見出し画像

「誰かがより良い人生を生きるための架け橋」になるビジネスー社会的企業・オヨリアジア

世界中の高級レストランを選別し、順位を競うミシュランガイドの「星」を獲得した一つのレストランがある。それだけではなく、このレストランは社会的企業であり、企業が測定する社会適正と指標の中の一つであるB corp (Benefit corporation)のグローバル上位5%に入った。一つ獲得するだけも大変なタイトルを、二つも所持している企業。(株)オヨリアジア(오요리아시아)のイ・ジヘ代表にお会いしてきた。

画像1

- イ・ジヘ代表、こんにちは!初めましての読者の方々のために、簡単にオヨリアジアについて紹介をお願いします。
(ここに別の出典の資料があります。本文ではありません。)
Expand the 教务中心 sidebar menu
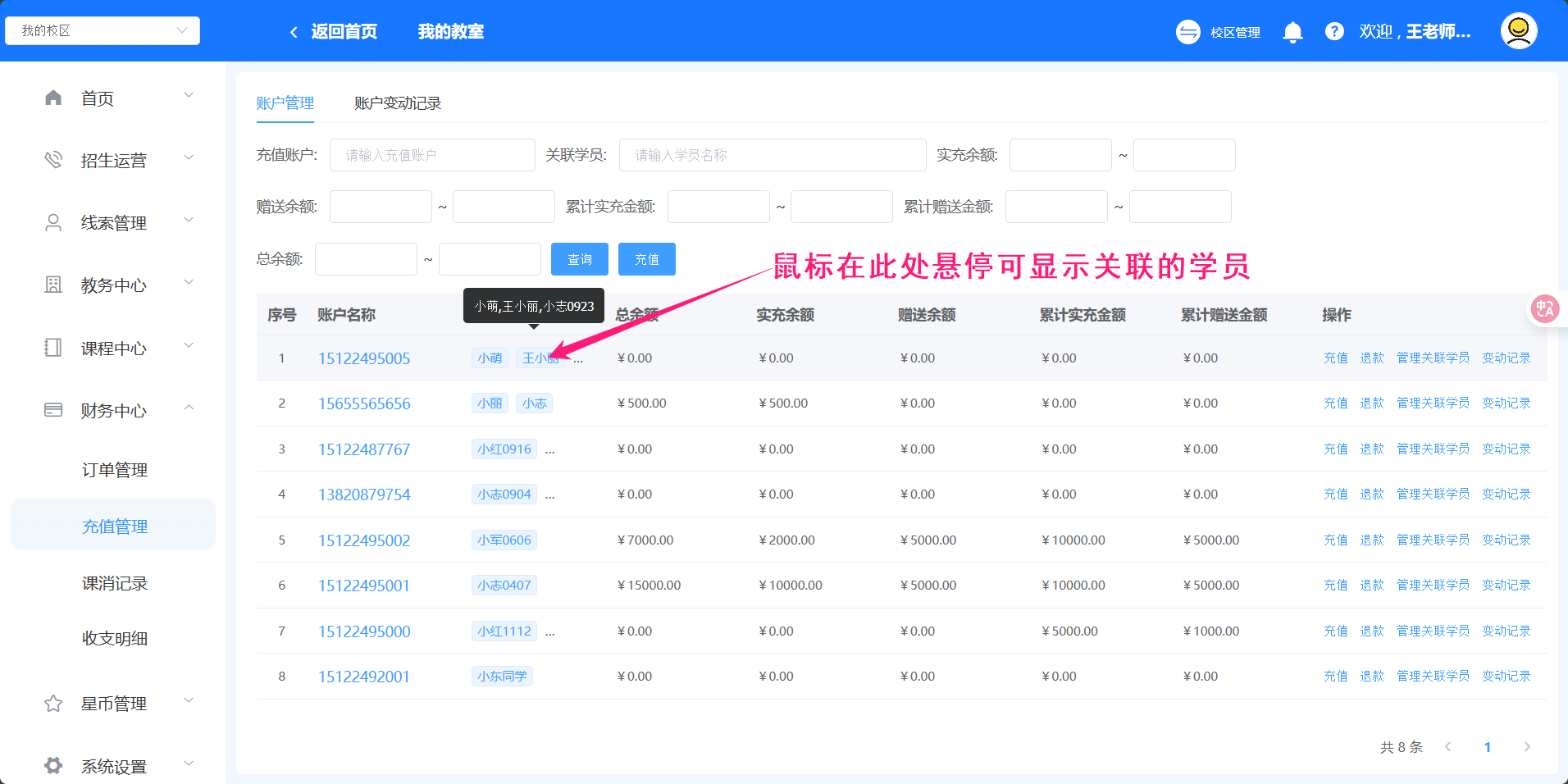The image size is (1568, 784). coord(113,285)
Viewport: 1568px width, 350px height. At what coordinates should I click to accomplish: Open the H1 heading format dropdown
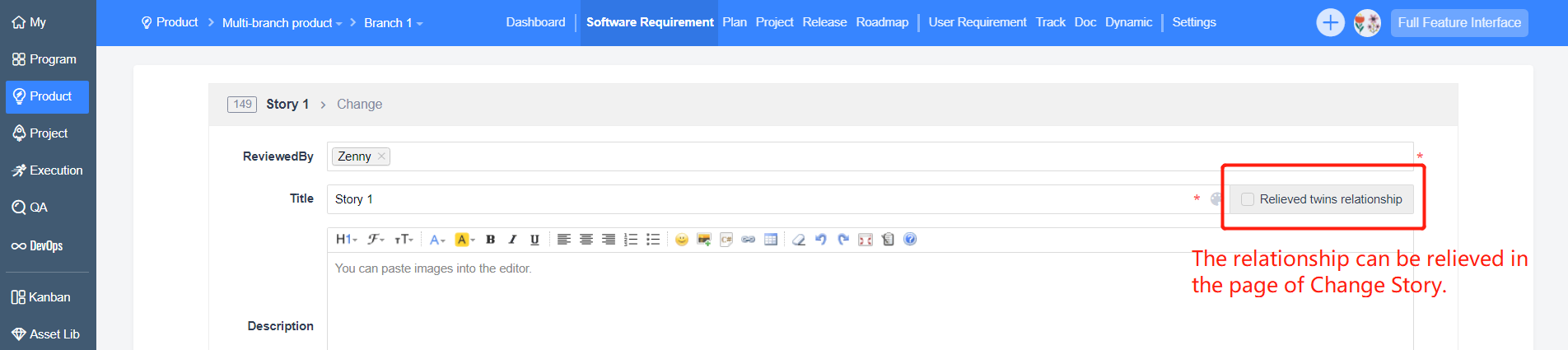pyautogui.click(x=346, y=240)
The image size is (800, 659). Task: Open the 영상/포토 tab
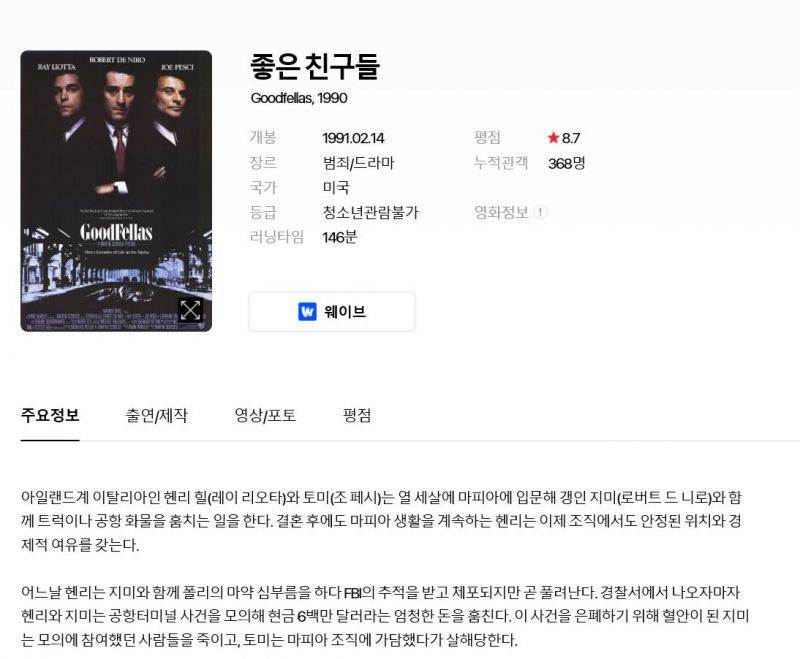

オヨリアジアは外食業とサービス業を基盤にアジアの貧困女性たちの経済的自立を促す社会的企業です。今はネパールにあるカフェ「ミティニ」(ネパール語でシスターフッドという意味)、韓国ではミシュランレストラン「テラノ」を運営しており、外食業に関連する青年アクセラレータープログラム、都市再生現場のソーシャルビジネスモデルを発掘してインキュベートする事業を行なっています。

画像2

(オヨリアジアは、事業初期段階から移民女性の飲食業での職業訓練を通した経済的自立をミッションに掲げ、事業を展開してきた。写真:ソウル市社会的企業協議会)

「韓国で暮らす移民女性問題を解決する前に、移民女性が韓国に来る根本的な理由は何なのか、問わねばなりませんでした。」

ー 移民女性関連の事業においてはオヨリアジアがフロンティア的な役割をされていますよね。事業を展開するに至った経緯や、事業の範囲をアジアとされる理由がなぜなのか気になります。

元々はハジャセンター※で青少年たちとともに料理をする事業をしていました。その時に移民女性関連のファンドが生まれ、移民女性とともにレストランを開く提案を受けたのです。職業訓練の観点から対象を青少年から移民女性に拡大する、挑戦の時期でした。スタートから3〜4年が過ぎてからようやく移民女性を直接訓練するに至りました。そこで、生活が安定するよう仕事場を作るというビジョンの前に、なぜ移民女性が存在するのか、なぜ彼女らは韓国に来たのか、という問いを自らに再び投げかけたんです。大体の場合、移民する理由って自国の貧困状態から抜け出すためが多いじゃないですか。抜け出したい現実があるのでしょう。だとすれば、それを韓国に来て解決する前に、元いた場所での生活が良くなることの方が、より良い方法ではないのか?その社会で持続的な生活を築いていく方が、もっと良くないかな、と考えるようになったのです。それで、(株)オヨリアジアを設立し、続いてネパールとタイにカフェとレストランを開業しました。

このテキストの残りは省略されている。